Les preuves à conserver avant de bouger

Avant tout signalement, mieux vaut constituer un dossier simple mais rigoureux :

  • captures d'écran montrant la date, le profil et le texte exact de l'avis ;
  • historique des échanges éventuels avec la plateforme ;
  • éléments internes permettant de vérifier si la personne a bien été reçue ;
  • signes d'un possible faux avis, d'une usurpation ou d'un compte militant ;
  • conséquences concrètes sur l'activité si elles existent déjà.

Ce n'est pas du formalisme. Sans preuve datée, il devient plus difficile d'argumenter auprès de la plateforme, d'un avocat ou de l'assureur.
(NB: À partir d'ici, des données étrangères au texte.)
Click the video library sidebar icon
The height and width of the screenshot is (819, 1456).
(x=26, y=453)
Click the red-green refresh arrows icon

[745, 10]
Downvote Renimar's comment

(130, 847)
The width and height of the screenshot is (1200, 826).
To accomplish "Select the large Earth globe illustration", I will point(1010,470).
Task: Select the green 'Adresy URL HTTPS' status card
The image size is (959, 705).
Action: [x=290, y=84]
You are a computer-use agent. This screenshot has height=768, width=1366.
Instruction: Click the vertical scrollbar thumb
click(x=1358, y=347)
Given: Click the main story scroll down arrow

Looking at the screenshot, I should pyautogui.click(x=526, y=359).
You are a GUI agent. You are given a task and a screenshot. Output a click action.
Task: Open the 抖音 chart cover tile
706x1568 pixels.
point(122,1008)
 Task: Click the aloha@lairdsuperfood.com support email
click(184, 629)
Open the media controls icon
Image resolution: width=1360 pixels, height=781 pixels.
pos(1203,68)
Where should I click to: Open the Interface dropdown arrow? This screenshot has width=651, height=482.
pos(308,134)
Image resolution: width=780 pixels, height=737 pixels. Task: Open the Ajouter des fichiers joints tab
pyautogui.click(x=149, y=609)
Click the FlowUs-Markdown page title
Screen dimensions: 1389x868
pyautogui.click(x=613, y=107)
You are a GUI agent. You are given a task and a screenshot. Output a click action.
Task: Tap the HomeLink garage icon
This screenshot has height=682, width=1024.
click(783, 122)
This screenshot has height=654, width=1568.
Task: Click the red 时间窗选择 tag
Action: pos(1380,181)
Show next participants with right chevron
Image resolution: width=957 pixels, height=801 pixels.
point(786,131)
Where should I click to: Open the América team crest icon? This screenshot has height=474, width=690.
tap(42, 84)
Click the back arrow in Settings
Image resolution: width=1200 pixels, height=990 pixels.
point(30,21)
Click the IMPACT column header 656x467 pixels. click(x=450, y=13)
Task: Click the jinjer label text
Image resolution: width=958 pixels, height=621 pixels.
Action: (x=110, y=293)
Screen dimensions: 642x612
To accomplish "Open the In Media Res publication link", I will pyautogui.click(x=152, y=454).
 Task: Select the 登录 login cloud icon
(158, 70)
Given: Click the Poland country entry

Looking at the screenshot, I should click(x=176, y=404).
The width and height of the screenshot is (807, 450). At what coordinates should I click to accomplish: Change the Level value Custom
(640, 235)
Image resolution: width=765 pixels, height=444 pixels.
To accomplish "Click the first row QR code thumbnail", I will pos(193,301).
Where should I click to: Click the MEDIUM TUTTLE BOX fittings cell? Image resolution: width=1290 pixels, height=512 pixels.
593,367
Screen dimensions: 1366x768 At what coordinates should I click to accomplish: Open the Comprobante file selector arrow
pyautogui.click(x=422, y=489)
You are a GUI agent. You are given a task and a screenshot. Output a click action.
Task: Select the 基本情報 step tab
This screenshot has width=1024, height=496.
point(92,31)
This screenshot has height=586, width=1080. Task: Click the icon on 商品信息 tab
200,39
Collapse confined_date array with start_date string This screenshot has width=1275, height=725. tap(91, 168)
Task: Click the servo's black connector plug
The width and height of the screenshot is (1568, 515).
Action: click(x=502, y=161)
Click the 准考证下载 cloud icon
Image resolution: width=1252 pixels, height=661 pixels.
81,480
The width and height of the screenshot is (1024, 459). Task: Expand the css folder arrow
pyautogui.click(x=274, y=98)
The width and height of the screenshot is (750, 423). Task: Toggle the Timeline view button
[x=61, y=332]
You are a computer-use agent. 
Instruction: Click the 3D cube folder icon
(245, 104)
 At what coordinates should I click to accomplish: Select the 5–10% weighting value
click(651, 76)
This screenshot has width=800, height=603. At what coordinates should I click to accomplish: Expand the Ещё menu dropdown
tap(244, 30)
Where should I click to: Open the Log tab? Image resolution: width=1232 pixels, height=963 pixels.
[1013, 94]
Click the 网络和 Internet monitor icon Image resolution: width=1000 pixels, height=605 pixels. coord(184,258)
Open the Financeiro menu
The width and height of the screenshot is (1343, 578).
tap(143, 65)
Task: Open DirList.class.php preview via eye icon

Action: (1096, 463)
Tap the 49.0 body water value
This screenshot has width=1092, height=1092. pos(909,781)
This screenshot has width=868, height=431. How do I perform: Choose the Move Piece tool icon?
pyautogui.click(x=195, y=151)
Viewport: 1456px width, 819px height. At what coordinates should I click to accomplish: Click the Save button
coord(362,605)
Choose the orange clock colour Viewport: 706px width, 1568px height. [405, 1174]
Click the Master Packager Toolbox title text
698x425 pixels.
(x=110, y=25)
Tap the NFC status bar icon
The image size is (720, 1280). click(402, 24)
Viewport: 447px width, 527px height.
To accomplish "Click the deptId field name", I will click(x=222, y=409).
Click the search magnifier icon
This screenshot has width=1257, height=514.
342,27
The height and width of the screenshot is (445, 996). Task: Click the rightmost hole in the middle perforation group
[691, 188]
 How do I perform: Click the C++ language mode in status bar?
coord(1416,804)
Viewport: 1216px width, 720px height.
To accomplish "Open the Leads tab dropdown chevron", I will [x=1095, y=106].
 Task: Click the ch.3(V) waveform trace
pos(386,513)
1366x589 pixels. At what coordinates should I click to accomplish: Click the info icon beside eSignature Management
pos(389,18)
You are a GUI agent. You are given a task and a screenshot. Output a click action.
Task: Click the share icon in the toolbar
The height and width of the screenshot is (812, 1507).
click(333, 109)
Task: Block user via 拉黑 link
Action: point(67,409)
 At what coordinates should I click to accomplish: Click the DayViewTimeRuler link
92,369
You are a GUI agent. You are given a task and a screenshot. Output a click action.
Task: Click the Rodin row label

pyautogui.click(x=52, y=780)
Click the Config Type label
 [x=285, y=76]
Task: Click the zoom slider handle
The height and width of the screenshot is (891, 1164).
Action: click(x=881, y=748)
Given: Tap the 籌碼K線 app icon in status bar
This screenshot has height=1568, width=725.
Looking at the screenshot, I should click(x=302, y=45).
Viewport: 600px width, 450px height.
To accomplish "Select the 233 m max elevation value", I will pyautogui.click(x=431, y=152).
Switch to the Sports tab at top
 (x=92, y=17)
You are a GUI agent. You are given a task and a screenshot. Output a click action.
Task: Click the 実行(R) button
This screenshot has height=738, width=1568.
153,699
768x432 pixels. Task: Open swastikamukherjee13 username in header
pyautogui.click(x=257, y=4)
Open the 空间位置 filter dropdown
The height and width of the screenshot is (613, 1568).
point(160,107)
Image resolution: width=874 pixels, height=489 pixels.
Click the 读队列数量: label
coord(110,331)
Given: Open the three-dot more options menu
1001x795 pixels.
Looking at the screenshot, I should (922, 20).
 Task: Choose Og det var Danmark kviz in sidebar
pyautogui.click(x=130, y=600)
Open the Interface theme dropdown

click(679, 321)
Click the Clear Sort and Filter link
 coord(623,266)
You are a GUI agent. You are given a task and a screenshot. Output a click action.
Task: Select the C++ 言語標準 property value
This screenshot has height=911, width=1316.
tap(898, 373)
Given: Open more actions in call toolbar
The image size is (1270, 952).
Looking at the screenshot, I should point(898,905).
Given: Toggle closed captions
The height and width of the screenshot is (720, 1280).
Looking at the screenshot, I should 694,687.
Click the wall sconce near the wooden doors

Le sujet de la diffamation dans un avis en ligne visant un cabinet médical se joue souvent, au départ, sur cette rigueur un peu austère.

RC Pro, protection juridique, cyber : qui peut intervenir, et pour quoi

La RC Pro couvre d'abord les conséquences d'une faute, d'une erreur ou d'un dommage causé à un tiers dans le cadre de l'activité. Elle peut donc être mobilisée si le professionnel est mis en cause pour un fait relevant de sa responsabilité. En revanche, elle ne constitue pas, en général, l'outil principal pour gérer un avis nuisible ou financer une action offensive contre son auteur.

La protection juridique du professionnel libéral est plus souvent la garantie à examiner en premier. Selon le contrat, elle peut aider à obtenir une analyse juridique, financer tout ou partie des frais de défense, accompagner une démarche amiable ou contentieuse, et orienter vers le bon interlocuteur. Encore faut-il vérifier les plafonds, les délais de carence, les exclusions et la nature exacte du litige couvert. Nous faisons précisément ce travail de lecture lorsqu'un contrat paraît protecteur sur le papier mais flou au moment utile.

La cyber assurance pour profession libérale, elle, entre en scène si l'avis s'inscrit dans un contexte plus large : piratage de compte, usurpation d'identité numérique, diffusion malveillante, atteinte aux données ou campagne de dénigrement liée à un incident digital. Depuis la généralisation des outils cloud, des agendas connectés et des accès à distance - un sujet que nous abordions déjà dans cet article sur l'évolution de la responsabilité professionnelle - la frontière entre réputation et incident cyber est moins nette qu'avant.

En pratique, il faut souvent raisonner par couches de garanties, et non par simple étiquette commerciale.